• Texto para leitura
☆ ☆ ☆ ☆ ☆ ☆ ☆
Pobreza, drogas, brigas entre gangues, pais ausentes, desamor, facilidade de
acesso a armas, preconceito, superpopulação, desigualdades sociais, entre
outros, são fatores sociais que facilitam a eclosão da violência, da
criminalidade, do suicídio e dos transtornos mentais.[i]
No entanto, segundo parcela respeitável dos estudiosos espíritas, tem-se
observado uma significativa carência de debates espíritas em torno dos fatores sociais
dos problemas humanos. Afirmam, com propriedade, que as palestras e seminários
espíritas focam quase que unicamente nos fatores pessoais, psíquicos ou
espirituais da corporeidade, relegando a plano secundário os elementos sociais
implicados no sofrimento e nas decisões do Espírito encarnado.
Deolindo Amorim, sociólogo e jornalista conceituado, propondo um diálogo do
Espiritismo com as ciências sociais, escreveu: [ii]
O
movimento espírita não pode ficar alheio aos problemas sociais, cumprindo-lhe,
por isso, interferir na solução desses problemas; devemos desenvolver e
aprimorar cada vez mais a consciência de participação na vida social, em
harmonia com o legítimo pensamento da Doutrina, que não quer o espírita fora do
mundo, mas dentro do mundo, ajudando a transformá-lo.
E
ainda, Deolindo:
É
verdade que a Doutrina se preocupa, acima de tudo, com o lado espiritual da
vida, mas nem por isso devemos desconhecer as omissões da sociedade, que é
culpada de muitos dramas e conflitos por causa de sua indiferença diante de
injustiças de toda ordem. E a sociedade somos todos nós, logo também nos cabe
uma parte de responsabilidade. [...] Não se compreende tamanha desigualdade sob
o céu de uma civilização cristã.
Não podemos, todavia, responsabilizar a literatura espírita em geral, e as obras
de Kardec, em particular, por este fenômeno, pois uma farta referência sobre as
influências do meio sobre o Espírito está à disposição do leitor espírita.
Emmanuel, em obra de 1940, chamava a atenção que se
faz indispensável que o coração esclarecido coopere na transformação do meio em
que vive para o bem, melhorando e elevando as condições materiais e morais de
todos os que vivem na sua zona de influenciação. [iii]
Fornecendo
elementos teóricos que nos auxiliem na melhor compreensão da relação Espírito
encarnado/ambiente, apresentamos algumas considerações extraídas de textos
kardequianos, relacionando-as com três assertivas extraídas dos próprios textos.
Primeira
assertiva: A evolução possui um componente pessoal, ligado ao esforço próprio, e
um componente solidário, vinculado a uma preocupação com o todo, daí o
compromisso de cada um em colaborar com o desenvolvimento coletivo.
☆ ☆ ☆ ☆ ☆ ☆ ☆
• Tarefas pedidas
(1) Reescreva o trecho do texto sobre Espiritismo e questões sociais entre "Deolindo Amorim, sociólogo" e "ajudando a transformá-lo.", inclusive, substituindo "mundo" por "planeta".
(2) No texto sobre Espiritismo e questões sociais, quais são os males cuja eclosão os fatores sociais do primeiro parágrafo facilitam? Liste todos.

Linhas do conjunto de dados
☆ ☆ ☆ ☆ ☆ ☆ ☆
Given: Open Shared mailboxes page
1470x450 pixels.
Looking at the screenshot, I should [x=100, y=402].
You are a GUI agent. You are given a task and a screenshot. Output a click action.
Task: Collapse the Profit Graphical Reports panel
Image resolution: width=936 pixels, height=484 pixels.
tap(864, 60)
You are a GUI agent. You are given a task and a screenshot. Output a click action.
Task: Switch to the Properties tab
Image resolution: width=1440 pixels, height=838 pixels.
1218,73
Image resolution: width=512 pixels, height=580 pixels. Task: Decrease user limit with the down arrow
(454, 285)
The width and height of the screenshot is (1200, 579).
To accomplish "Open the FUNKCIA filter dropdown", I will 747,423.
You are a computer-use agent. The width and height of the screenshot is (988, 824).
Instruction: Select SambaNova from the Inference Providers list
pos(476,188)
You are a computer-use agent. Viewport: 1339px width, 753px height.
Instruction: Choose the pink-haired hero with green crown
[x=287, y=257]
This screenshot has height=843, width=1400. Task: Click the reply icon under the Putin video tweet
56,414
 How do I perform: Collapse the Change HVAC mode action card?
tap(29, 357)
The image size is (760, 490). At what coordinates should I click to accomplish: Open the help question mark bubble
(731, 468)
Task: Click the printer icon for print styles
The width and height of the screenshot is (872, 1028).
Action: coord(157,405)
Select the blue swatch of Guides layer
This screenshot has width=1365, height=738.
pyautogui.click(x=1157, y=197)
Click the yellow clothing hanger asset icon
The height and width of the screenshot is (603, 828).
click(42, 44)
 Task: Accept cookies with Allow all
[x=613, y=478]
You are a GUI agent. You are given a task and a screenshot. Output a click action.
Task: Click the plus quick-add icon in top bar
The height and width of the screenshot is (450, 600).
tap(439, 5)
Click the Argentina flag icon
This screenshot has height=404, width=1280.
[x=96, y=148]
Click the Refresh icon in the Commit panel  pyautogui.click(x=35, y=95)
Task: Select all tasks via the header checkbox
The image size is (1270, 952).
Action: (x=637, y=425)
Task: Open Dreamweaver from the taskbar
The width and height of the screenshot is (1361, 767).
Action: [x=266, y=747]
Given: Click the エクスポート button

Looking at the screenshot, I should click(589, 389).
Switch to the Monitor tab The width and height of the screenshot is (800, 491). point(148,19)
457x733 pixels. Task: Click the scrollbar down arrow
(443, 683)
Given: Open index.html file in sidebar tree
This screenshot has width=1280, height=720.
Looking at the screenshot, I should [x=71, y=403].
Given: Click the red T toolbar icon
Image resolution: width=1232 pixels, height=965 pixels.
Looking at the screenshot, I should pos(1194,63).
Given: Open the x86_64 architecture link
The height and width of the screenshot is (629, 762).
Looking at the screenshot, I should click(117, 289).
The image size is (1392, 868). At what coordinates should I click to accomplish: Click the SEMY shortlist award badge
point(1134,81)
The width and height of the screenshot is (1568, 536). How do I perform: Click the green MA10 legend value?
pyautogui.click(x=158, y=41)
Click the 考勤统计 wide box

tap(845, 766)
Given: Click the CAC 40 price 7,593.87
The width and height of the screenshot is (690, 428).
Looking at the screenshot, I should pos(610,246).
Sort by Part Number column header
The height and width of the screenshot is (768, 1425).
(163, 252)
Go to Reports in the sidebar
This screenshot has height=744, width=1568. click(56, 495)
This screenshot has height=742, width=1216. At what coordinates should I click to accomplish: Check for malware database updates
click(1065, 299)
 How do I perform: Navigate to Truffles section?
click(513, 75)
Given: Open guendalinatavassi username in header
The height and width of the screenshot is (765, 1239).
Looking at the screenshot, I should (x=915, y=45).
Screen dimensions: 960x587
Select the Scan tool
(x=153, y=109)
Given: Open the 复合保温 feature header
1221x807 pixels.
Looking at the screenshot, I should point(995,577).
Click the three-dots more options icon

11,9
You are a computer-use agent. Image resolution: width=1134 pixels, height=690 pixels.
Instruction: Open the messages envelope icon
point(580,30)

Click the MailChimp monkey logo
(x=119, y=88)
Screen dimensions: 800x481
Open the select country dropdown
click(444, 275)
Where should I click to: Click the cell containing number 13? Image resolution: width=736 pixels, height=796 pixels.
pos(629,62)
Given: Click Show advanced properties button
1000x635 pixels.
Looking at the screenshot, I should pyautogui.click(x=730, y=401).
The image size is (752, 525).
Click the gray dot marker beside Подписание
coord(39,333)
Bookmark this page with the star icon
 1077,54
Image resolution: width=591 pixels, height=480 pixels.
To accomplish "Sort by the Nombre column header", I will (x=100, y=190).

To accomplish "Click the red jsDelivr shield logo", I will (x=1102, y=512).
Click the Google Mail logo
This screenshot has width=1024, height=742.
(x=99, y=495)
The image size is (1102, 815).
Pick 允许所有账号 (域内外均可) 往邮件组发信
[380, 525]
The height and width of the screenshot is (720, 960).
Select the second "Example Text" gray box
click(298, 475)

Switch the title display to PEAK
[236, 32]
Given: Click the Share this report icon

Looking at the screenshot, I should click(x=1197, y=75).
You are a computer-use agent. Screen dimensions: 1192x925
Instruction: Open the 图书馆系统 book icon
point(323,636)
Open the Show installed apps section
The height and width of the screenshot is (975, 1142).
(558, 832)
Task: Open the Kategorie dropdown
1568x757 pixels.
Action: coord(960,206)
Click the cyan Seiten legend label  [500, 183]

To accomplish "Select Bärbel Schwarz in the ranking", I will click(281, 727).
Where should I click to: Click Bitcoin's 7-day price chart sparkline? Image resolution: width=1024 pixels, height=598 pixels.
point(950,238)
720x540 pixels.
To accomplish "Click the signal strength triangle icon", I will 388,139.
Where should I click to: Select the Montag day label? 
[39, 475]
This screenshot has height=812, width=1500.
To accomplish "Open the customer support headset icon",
☆ ☆ ☆ ☆ ☆ ☆ ☆
• Respostas finais
(1)
Deolindo Amorim, sociólogo e jornalista conceituado, propondo um diálogo do
Espiritismo com as ciências sociais, escreveu: [ii]
O
movimento espírita não pode ficar alheio aos problemas sociais, cumprindo-lhe,
por isso, interferir na solução desses problemas; devemos desenvolver e
aprimorar cada vez mais a consciência de participação na vida social, em
harmonia com o legítimo pensamento da Doutrina, que não quer o espírita fora do
planeta, mas dentro do planeta, ajudando a transformá-lo.

(2)
- violência
- criminalidade
- suicídio
- transtornos mentais